Now, shadowy networks of individuals can bring great chaos and suffering to our shores for less than it costs to purchase
a single tank. Terrorists are organized to penetrate open societies and to turn the power of modern technologies against us.
To defeat this threat we must make use of every tool in our arsenal—military power, better homeland defenses, law
enforcement, intelligence, and vigorous efforts to cut off terrorist financing. The war against terrorists of global reach
is a global enterprise of uncertain duration. America will help nations that need our assistance in combating terror. And
America will hold to account nations that are compromised by terror, including those who harbor terrorists— because
the allies of terror are the enemies of civilization. The United States and countries cooperating with us must not allow the
terrorists to develop new home bases. Together, we will seek to deny them sanctuary at every turn.
The gravest danger our Nation faces lies at the crossroads of radicalism and technology. Our enemies have openly declared
that they are seeking weapons of mass destruction, and evidence indicates that they are doing so with determination. The United
States will not allow these efforts to succeed.We will build defenses against ballistic missiles and other means of delivery.
We will cooperate with other nations to deny, contain, and curtail our enemies’ efforts to acquire dangerous technologies.

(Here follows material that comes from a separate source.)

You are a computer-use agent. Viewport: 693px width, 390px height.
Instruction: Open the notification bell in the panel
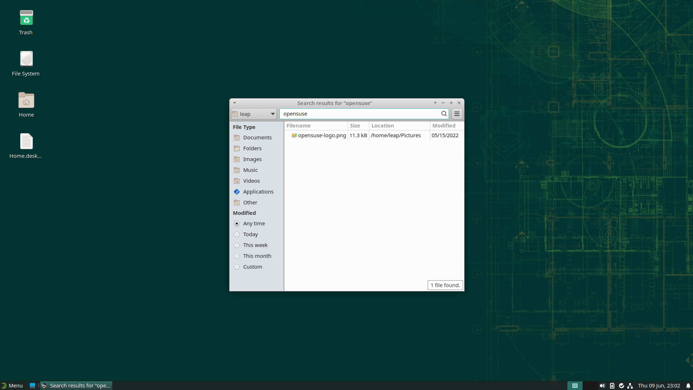tap(688, 386)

And, as a matter of common sense and self-defense, America will act against such emerging threats before they are fully formed.We
cannot defend America and our friends by hoping for the best. So we must be prepared to defeat our enemies’ plans, using
the best intelligence and proceeding with deliberation. History will judge harshly those who saw this coming danger but failed
to act. In the new world we have entered, the only path to peace and security is the path of action.
As we defend the peace, we will also take advantage of an historic opportunity to preserve the peace. Today, the international
community has the best chance since the rise of the nation-state in the seventeenth century to build a world where great powers
compete in peace instead of continually prepare for war. Today, the world’s great powers find ourselves on the same
side— united by common dangers of terrorist violence and chaos. The United States will build on these common interests
to promote global security.We are also increasingly united by common values. Russia is in the midst of a hopeful transition,
reaching for its democratic future and a partner in the war on terror. Chinese leaders are discovering that economic freedom
is the only source of national wealth. In time, they will find that social and political freedom is the only source of national
greatness. America will encourage the advancement of democracy and economic openness in both nations, because these are the
best foundations for domestic stability and international order.We will strongly resist aggression from other great powers—even
as we welcome their peaceful pursuit of prosperity, trade, and cultural advancement.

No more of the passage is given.